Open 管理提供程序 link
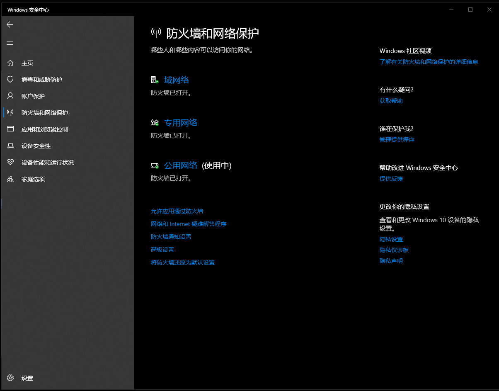Screen dimensions: 499x391 (x=397, y=140)
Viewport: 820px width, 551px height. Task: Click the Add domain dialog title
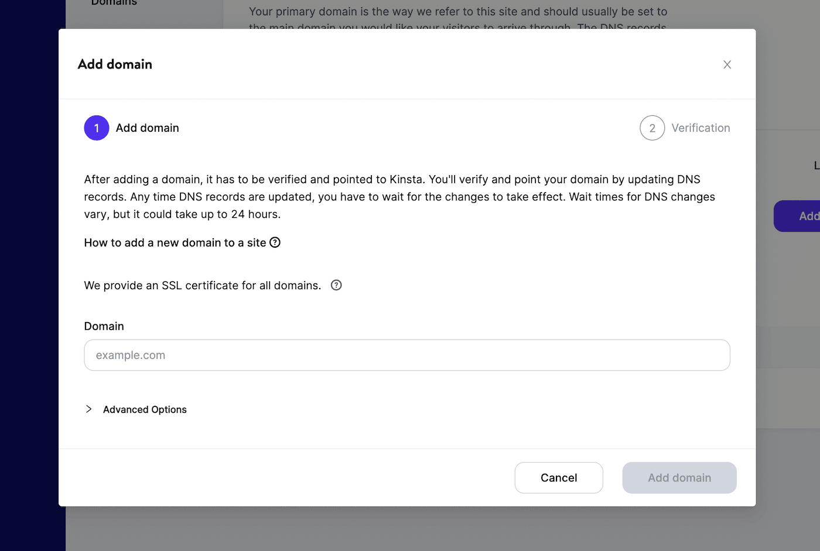(115, 64)
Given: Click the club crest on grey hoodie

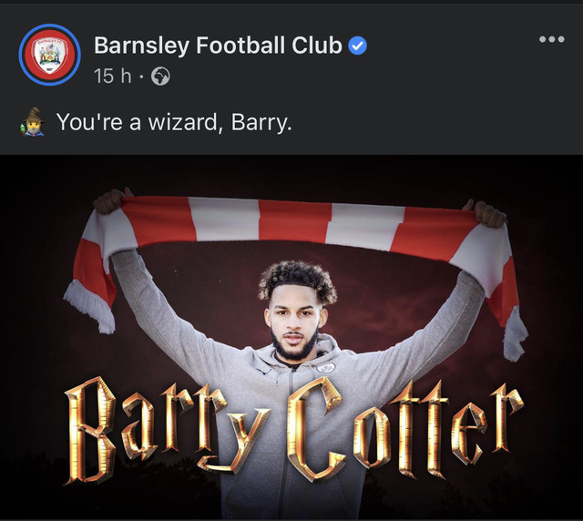Looking at the screenshot, I should [326, 368].
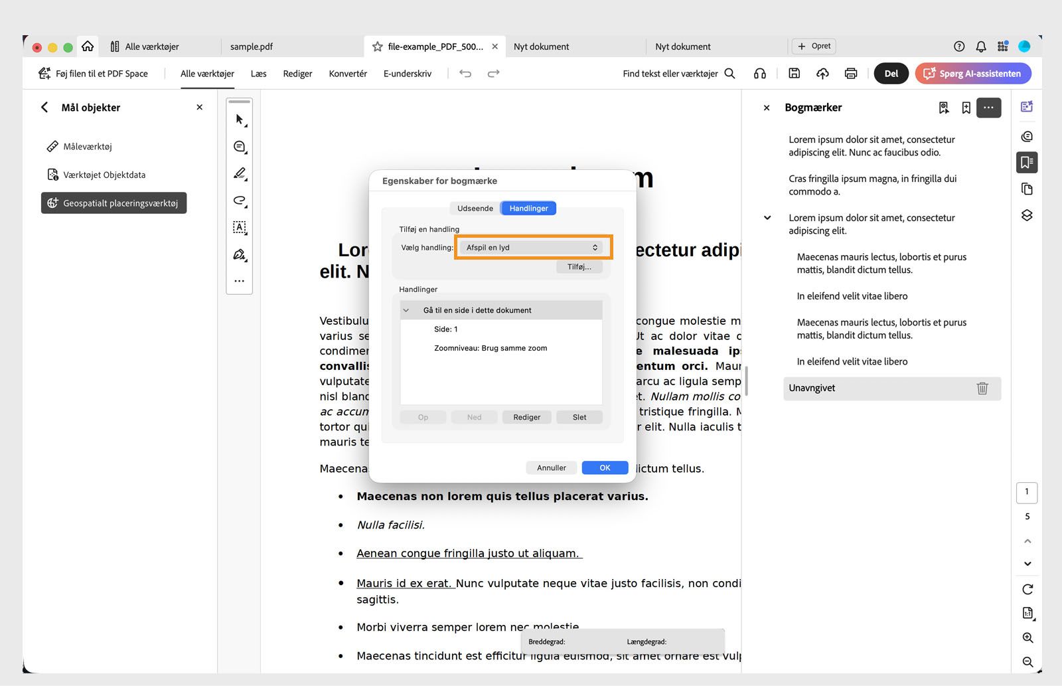Collapse the third Lorem ipsum bookmark
Image resolution: width=1062 pixels, height=686 pixels.
point(767,218)
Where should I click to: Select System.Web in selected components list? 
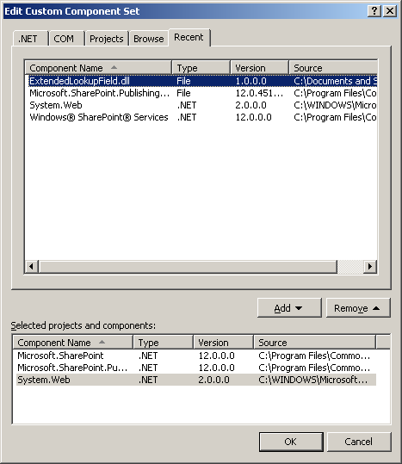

_____

=== BRIEF ===
With the pictures omitted, write out exactly the lines from the one that contains "Given: Click the club crest on grey hoodie" through the final line of the material above, both ends included.

=== SOLUTION TO THIS PROBLEM ===
Given: Click the club crest on grey hoodie

Looking at the screenshot, I should [326, 368].
Collapse the third Lorem ipsum bookmark
Image resolution: width=1062 pixels, height=686 pixels.
point(767,218)
Where should I click to: Select System.Web in selected components list? 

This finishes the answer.